本节介绍 导出公钥 和 分享公钥 的方法。

导出公钥

1. 进入 Kleopatra 的证书管理界面，选择需要导出的公钥，然后点击工具栏上的“导出”按钮。

   

2. 选择存储公钥的位置，导出后缀名为 .asc 的公钥文件。

分享公钥

1. 发送公钥文件给对方。

2. 回到 Kleopatra 的证书管理界面，双击 需要导出的公钥。

3. 进入证书细节界面，通过截图等方式记录指纹，用于后续的验证。

   每个公钥都有 唯一对应 的指纹，可用于验证公钥在发送过程中是否被篡改。

   

4. 等待对方发来 导入的公钥的指纹，并校验其与 实际的公钥指纹 是否一致。

   • 如果一致，说明公钥发送成功，应告知对方校验结果。
   • 如果不一致，表明对方收到的公钥可能被篡改，应排查操作问题并重新发送公钥。若未发现问题，说明当前通信平台可能试图进行中间人攻击（MITM），应中止流程并停止使用该平台。

导入公钥

本章介绍如何导入 公钥文本 与 公钥文件。

两种方式均建议掌握。

导入公钥文本

1. 收到以 -----BEGIN PGP PUBLIC KEY BLOCK----- 开头的公钥文本。

   可以通过文本首行的内容辨别公钥和密文：

   • 公钥文本首行的英文：BEGIN PGP PUBLIC KEY BLOCK
   • 密文文本首行的英文：BEGIN PGP MESSAGE
     
     

2. 进入 Kleopatra 的记事本界面，并切换到“记事本”选项卡。

   

3. 将公钥文本复制到“记事本”选项卡下方的文本框中，然后点击“导入记事本”按钮。

   

4. 点击“认证”按钮。

   

5. 在认证证书界面上，将显示的指纹通过 与传输公钥时不同的渠道 发送给对方，并等待对方校验发送的指纹与预期公钥的指纹是否一致。

   • 如果一致，则进入下一步。
   • 如果不一致，表明收到的公钥可能被篡改，应排查操作问题并要求对方重新发送公钥。若未发现问题，说明当前通信平台可能试图进行中间人攻击（MITM），应中止流程并停止使用该平台。

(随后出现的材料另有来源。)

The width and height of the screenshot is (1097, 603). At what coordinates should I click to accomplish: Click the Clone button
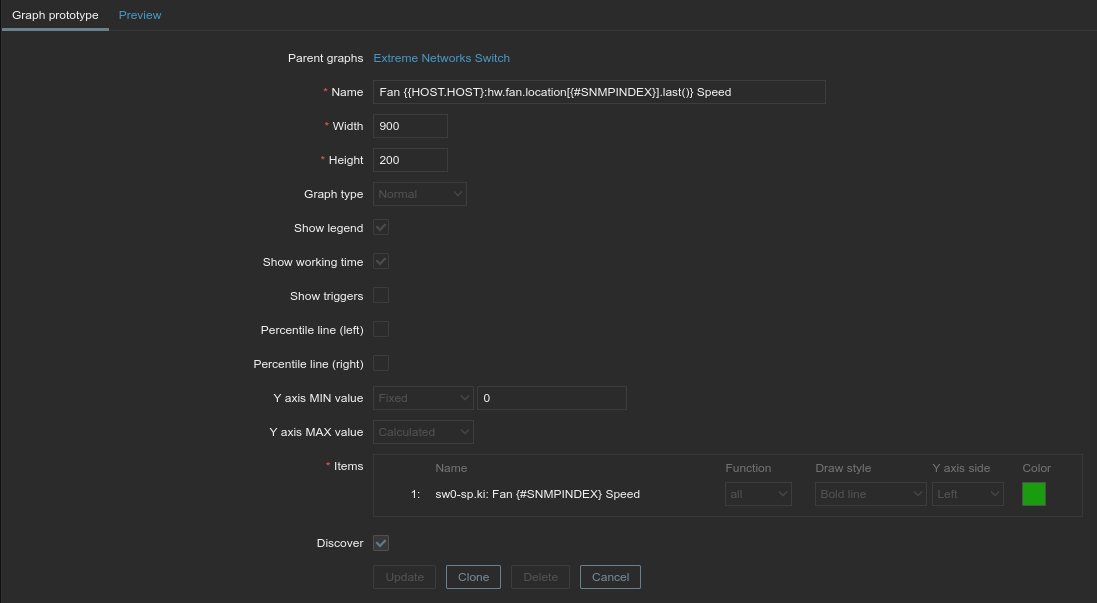point(473,577)
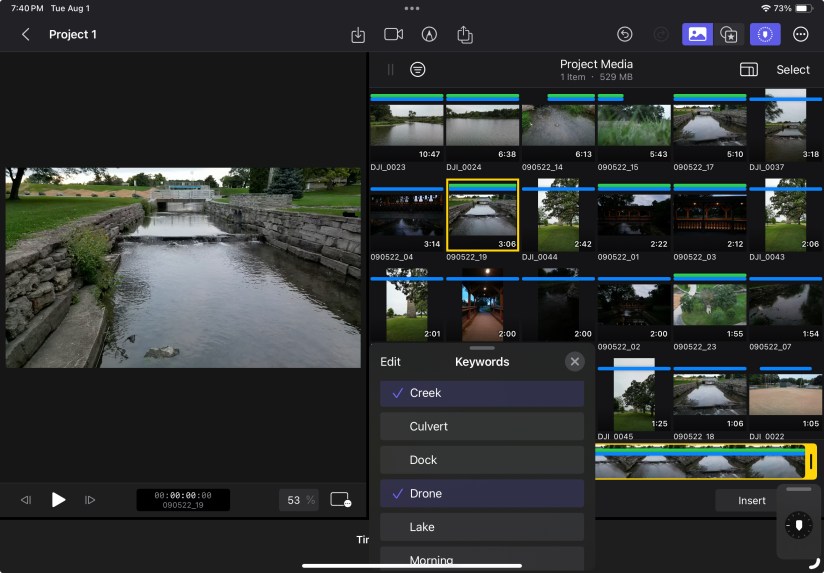
Task: Uncheck the Drone keyword
Action: [482, 494]
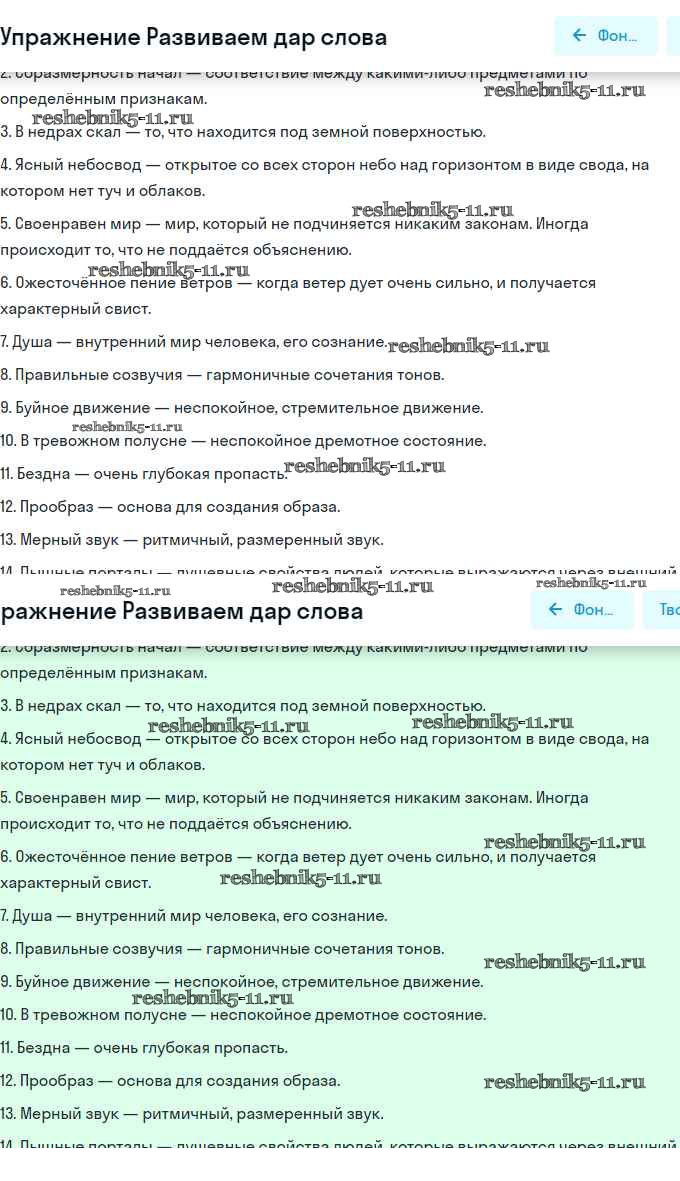Click the left arrow icon in the top white header

click(579, 35)
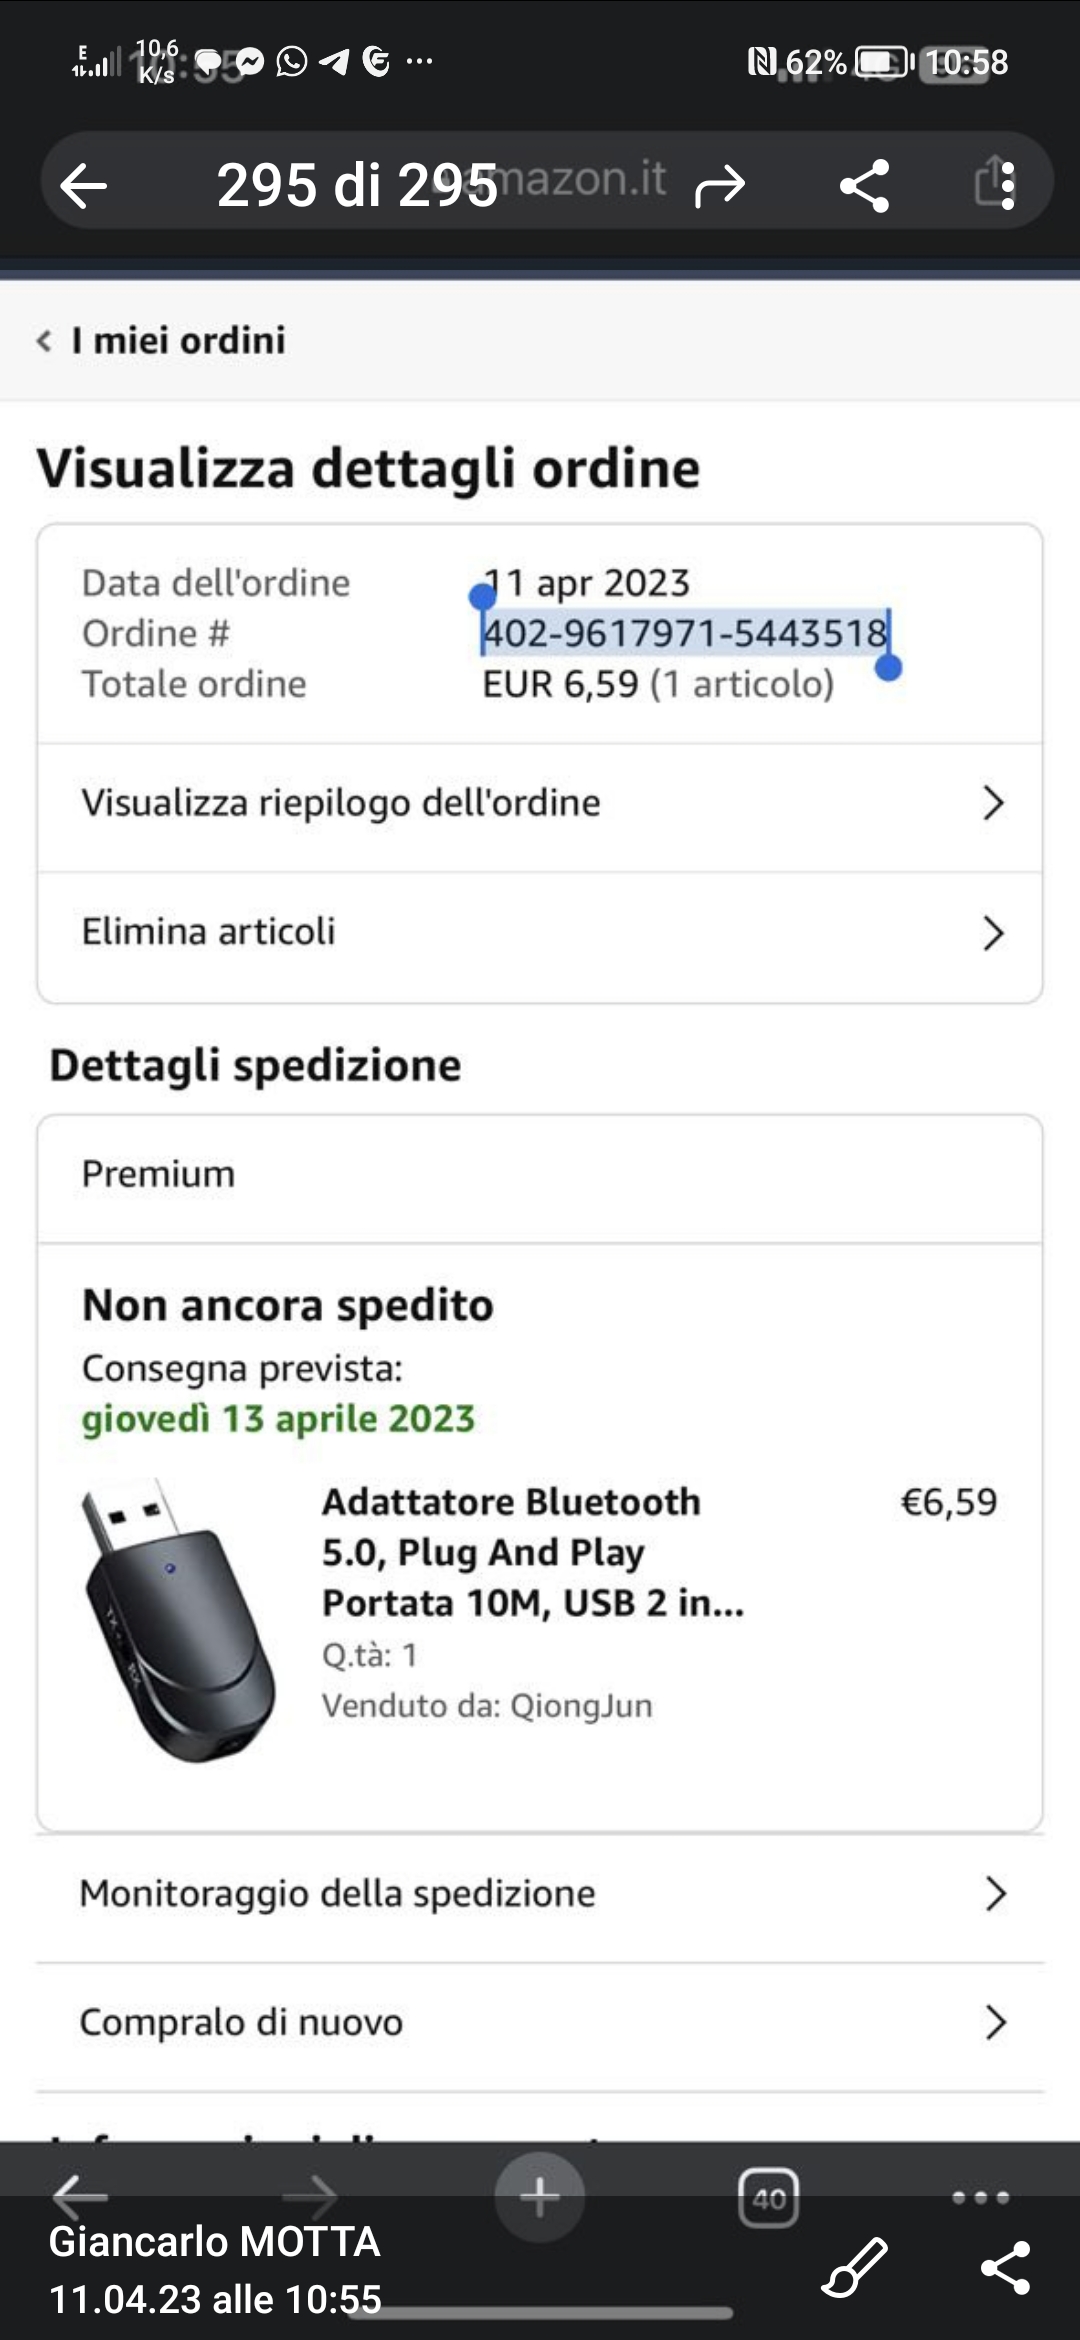
Task: Go back to I miei ordini
Action: (x=162, y=341)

   可以通过线下交流、电子邮件、网站公示或游戏聊天等渠道发送指纹。若充分信任当前通信平台，也可通过 文本分享网站 或 一次性匿名聊天室 传递指纹，并通过原平台发送链接。

   

6. 在“认证方式”下拉框中选择自己的私钥，然后点击“认证”按钮。

   

7. 在“Passphrase”输入框中输入私钥密码，然后点击“OK”按钮。

   提示：
   Kleopatra 会缓存正确的私钥密码（以及对称密钥），并在短时间内保持私钥的解锁状态。这段时间内，使用私钥时不需要重复输入私钥密码。

   

8. 已导入的公钥会显示在 Kleopatra 的证书管理界面中。

导入公钥文件

1. 收到文件后缀名为 .asc 的公钥文件。

2. 在资源管理器中双击打开公钥文件。

   或者在 Kleopatra 中点击工具栏上的“导入”按钮，然后在“选择证书文件”对话框中选择公钥文件。

   

3. 点击“认证”按钮。

   

4. 在认证证书界面上，将显示的指纹通过 与传输公钥时不同的渠道 发送给对方，并等待对方校验发送的指纹与预期公钥的指纹是否一致。

   • 如果一致，则进入下一步。
   • 如果不一致，表明收到的公钥可能被篡改，应排查操作问题并要求对方重新发送公钥。若未发现问题，说明当前通信平台可能试图进行中间人攻击（MITM），应中止流程并停止使用该平台。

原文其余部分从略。